Angesichts der Komplexität wirtschaftlicher, rechtlicher und kultureller Rahmenbedingungen in Afrika kann der eigenständige Forderungseinzug schnell zu einem zeitaufwändigen, kostenintensiven und unsicheren Prozess werden. 

Interne Teams verfügen nicht immer über die erforderlichen Ressourcen, die spezifische Expertise oder die notwendigen lokalen Kenntnisse, um Verhandlungen effektiv zu führen, insbesondere im Umgang mit Schuldnern im Ausland, in Märkten mit deutlich abweichenden Geschäftspraktiken, Sprachen und rechtlichen Rahmenbedingungen. Darüber hinaus kann ein direktes Inkasso durch den Gläubiger strategisch wichtige Geschäftsbeziehungen schnell negativ beeinträchtigen. 

Diese Aufgabe einem weltweit führenden Anbieter wie Coface anzuvertrauen, bedeutet, auf ein Netzwerk internationaler Experten mit lokaler Präsenz vor Ort zurückzugreifen. Die Fachleute verbinden juristische Kompetenz mit ausgeprägten Verhandlungsfähigkeiten und wissen, wie man Inkassostrategien an den jeweiligen Kontext anpasst. Coface realisiert offene Forderungen in 190 Ländern, darunter 50 in Afrika. 

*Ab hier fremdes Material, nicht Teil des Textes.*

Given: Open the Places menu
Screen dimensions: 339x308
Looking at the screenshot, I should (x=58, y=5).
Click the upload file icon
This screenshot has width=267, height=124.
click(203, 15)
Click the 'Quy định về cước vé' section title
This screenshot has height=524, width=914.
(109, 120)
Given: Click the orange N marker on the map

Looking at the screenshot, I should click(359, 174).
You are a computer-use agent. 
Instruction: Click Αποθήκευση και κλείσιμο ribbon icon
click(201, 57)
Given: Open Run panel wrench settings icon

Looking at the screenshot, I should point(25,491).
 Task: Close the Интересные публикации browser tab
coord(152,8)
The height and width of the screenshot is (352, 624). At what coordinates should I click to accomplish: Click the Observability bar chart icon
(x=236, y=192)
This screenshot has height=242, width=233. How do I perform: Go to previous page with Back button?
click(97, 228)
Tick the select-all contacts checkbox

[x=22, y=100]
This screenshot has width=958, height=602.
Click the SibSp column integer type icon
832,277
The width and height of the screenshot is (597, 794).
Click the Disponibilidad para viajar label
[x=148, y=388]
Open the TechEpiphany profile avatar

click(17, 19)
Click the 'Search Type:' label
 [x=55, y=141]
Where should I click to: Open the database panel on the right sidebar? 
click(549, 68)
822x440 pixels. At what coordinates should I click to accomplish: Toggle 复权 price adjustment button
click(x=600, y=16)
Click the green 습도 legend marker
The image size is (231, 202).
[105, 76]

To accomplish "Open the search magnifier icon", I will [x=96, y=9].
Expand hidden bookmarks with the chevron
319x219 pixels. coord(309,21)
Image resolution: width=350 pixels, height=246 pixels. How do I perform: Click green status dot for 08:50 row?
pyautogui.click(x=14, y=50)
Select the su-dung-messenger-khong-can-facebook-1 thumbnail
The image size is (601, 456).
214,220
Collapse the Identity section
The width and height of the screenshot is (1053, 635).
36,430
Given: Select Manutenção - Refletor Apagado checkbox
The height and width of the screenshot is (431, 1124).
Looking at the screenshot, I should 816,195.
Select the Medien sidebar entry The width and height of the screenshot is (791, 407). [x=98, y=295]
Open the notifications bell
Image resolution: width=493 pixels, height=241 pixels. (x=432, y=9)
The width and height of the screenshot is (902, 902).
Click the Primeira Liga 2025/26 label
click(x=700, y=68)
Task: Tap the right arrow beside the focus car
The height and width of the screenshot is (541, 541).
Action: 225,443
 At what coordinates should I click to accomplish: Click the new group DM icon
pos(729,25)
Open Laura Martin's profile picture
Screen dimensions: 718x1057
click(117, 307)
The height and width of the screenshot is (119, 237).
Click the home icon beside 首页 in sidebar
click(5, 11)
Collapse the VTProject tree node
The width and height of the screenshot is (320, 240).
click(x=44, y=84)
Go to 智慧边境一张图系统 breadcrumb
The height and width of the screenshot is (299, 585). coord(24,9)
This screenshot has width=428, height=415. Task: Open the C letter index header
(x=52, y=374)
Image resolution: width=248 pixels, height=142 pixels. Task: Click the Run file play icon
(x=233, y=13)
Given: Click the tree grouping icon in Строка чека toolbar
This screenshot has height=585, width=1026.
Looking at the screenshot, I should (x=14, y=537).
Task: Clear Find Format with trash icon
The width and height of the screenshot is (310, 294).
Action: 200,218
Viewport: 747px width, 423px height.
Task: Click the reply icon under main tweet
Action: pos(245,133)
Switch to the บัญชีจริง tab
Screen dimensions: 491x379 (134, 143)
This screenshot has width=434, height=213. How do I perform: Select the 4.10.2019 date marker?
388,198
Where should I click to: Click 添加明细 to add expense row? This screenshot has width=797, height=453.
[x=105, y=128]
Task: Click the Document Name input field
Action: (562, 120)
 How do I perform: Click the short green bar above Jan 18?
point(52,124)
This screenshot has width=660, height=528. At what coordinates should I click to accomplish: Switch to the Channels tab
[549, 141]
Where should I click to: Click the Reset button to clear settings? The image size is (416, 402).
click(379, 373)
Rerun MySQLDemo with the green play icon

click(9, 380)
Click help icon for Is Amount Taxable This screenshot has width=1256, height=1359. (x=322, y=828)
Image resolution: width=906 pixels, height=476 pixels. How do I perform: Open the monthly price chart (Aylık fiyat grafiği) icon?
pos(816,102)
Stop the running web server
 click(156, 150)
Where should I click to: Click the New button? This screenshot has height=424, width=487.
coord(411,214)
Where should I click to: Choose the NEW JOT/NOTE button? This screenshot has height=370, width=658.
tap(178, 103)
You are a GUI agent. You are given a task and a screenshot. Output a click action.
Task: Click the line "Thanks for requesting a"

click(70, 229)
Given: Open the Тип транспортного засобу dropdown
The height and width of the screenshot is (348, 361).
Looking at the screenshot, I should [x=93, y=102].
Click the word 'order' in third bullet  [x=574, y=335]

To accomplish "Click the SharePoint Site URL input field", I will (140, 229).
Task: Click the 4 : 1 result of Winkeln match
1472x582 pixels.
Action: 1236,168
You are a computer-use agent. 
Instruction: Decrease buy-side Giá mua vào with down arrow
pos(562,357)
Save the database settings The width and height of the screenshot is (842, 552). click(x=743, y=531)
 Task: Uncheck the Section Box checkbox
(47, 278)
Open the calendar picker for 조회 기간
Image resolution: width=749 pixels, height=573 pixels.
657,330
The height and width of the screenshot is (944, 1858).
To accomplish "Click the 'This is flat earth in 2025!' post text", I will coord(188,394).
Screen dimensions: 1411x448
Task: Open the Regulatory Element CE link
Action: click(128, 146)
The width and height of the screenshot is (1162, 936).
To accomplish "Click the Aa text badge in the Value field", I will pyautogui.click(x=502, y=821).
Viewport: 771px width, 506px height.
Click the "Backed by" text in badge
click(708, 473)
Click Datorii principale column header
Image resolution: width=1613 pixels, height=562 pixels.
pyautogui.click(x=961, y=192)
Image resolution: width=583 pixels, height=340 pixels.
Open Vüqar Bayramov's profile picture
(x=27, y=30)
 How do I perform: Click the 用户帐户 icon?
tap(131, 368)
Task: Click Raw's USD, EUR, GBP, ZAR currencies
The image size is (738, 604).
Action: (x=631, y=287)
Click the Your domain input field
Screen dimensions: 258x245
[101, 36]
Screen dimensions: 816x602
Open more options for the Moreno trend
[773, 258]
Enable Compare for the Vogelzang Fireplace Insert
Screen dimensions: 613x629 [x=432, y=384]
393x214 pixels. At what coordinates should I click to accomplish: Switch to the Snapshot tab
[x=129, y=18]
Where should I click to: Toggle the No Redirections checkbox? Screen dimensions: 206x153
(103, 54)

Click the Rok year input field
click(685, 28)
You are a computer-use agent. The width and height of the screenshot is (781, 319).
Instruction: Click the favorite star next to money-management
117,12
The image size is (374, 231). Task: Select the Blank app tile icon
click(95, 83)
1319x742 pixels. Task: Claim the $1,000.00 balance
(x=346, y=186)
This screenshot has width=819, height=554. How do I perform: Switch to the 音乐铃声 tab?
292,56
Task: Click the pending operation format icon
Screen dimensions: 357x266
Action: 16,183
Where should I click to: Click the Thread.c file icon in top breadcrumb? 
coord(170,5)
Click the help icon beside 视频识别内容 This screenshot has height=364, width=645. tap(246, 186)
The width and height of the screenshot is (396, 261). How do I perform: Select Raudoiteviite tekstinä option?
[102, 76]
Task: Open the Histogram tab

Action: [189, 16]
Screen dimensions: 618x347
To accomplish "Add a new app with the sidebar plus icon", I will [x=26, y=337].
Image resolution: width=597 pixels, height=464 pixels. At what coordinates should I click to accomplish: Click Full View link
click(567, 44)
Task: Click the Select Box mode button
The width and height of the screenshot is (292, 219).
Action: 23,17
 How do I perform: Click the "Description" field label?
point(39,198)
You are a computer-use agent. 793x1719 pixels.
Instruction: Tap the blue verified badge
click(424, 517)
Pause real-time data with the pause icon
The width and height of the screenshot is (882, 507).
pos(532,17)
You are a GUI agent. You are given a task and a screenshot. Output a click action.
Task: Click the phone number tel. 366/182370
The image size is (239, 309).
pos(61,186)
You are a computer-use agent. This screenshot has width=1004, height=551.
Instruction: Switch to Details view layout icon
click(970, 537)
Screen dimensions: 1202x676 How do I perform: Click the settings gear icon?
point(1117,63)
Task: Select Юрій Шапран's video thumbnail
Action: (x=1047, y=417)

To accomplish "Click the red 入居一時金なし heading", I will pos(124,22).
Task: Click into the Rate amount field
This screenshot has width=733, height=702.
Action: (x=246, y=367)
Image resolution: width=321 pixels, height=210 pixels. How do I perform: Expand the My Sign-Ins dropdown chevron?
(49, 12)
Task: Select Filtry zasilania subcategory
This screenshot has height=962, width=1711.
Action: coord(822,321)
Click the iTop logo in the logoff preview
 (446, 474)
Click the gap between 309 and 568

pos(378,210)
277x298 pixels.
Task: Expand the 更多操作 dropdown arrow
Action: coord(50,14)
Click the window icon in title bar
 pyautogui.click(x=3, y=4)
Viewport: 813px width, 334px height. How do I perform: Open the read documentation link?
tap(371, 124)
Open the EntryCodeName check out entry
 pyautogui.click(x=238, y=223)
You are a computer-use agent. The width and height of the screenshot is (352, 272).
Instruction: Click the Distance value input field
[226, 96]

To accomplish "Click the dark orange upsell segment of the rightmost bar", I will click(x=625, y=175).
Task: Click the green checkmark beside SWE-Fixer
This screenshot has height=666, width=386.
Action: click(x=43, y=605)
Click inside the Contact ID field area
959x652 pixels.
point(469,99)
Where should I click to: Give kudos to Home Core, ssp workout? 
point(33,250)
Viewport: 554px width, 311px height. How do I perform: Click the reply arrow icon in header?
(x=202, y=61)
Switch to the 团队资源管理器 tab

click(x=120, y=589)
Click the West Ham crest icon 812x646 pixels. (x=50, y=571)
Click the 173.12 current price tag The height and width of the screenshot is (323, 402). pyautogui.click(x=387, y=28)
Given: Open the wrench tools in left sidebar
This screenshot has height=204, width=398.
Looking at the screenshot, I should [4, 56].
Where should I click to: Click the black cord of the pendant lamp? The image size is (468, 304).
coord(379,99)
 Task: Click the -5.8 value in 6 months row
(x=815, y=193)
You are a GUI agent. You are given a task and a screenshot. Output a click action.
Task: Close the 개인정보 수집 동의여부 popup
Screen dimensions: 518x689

Dank der fundierten Kenntnisse der lokalen Märkte sowie eines erfolgsabhängigen Vergütungsmodells („Success Fees“) erzielen die Experten von Coface häufig schnellere und effizientere Einigungen, und ermöglichen es Unternehmen gleichzeitig, ihre Geschäftsbeziehungen zu wahren und sich auf ihr Kerngeschäft zu konzentrieren.